Data-Driven Machine Learning Framework for the Regulation of Protein Adsorption on Surfaces

Protein adsorption on surfaces is a highly complex process, governed by intricate interactions between protein, surface and surrounding environment. However, accurately predicting protein adsorption amounts and precisely controlling adsorption behavior at surfaces remain significant challenges. In this work, we present a data-driven machine learning framework that systematically evaluates the determinants of protein adsorption, thereby enabling robust prediction of adsorption amount and adsorption behavior. Seven critical descriptors were selected and used in the AutoGluon framework to construct three optimal models, with the WeightedEnsemble_L2 (WE_L2) model exhibiting superior performance.
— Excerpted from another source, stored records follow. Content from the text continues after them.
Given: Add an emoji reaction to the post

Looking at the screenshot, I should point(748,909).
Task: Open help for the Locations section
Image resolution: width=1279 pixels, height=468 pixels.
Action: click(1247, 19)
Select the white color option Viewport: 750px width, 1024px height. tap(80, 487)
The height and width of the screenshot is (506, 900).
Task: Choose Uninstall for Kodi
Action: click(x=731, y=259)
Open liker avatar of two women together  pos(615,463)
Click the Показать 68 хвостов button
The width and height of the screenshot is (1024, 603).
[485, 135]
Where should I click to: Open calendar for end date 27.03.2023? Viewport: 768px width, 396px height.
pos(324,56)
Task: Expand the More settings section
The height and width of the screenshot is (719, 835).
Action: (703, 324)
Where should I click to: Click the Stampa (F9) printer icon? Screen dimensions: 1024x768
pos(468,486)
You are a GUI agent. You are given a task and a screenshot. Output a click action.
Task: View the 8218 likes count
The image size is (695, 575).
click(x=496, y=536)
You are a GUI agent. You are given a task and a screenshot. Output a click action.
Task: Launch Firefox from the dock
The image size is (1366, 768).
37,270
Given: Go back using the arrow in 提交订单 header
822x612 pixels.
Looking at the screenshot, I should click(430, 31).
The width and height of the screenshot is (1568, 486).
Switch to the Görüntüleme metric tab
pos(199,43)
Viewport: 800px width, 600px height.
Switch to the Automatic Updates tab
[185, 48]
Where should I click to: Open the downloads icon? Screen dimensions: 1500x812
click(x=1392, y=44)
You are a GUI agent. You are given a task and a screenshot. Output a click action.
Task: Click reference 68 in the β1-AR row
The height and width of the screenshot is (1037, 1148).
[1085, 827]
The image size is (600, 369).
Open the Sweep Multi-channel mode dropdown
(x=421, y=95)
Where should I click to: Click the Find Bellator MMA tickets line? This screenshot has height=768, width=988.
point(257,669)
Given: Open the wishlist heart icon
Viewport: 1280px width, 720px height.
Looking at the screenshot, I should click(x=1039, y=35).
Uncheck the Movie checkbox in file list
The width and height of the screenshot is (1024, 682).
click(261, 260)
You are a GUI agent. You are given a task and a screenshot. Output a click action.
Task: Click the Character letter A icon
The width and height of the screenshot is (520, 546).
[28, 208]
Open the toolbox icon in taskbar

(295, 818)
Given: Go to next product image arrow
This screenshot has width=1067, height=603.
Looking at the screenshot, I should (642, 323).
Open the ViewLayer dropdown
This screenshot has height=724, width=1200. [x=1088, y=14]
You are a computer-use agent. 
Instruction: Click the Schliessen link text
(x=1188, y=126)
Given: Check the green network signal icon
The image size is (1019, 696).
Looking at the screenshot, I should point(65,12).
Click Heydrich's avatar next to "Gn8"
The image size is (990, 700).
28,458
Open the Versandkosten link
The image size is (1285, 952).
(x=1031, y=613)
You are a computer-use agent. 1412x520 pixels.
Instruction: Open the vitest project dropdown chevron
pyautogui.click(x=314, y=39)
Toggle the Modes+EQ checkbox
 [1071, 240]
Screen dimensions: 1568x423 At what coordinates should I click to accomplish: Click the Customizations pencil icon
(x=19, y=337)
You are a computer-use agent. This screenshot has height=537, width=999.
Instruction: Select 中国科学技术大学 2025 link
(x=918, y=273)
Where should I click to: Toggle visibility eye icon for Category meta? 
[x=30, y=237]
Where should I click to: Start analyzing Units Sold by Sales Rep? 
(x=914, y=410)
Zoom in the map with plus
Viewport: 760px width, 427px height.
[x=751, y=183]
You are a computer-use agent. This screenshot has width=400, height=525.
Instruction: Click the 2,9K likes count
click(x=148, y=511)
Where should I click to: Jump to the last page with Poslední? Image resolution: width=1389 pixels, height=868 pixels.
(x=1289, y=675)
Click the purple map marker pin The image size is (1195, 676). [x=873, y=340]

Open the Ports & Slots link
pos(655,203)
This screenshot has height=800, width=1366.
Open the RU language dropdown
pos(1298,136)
Furthermore, SHAP analysis quantified and evaluated the contributions of the seven descriptors, revealing their respective promoting or inhibiting effects on protein adsorption along with their percentage impacts. Moreover, the WE_L2 model accurately predicts BSA adsorption on various SAM surfaces, demonstrating excellent agreement with experimental values. It also effectively captures the complex adsorption behavior of HSA, including bilayer formation, electrostatic shielding effects, and the influence of surface hydrophobicity. These findings demonstrate that interpretable machine learning models not only facilitate precise predictions of protein adsorption amounts, but also provide a powerful tool for regulating interfacial protein adsorption.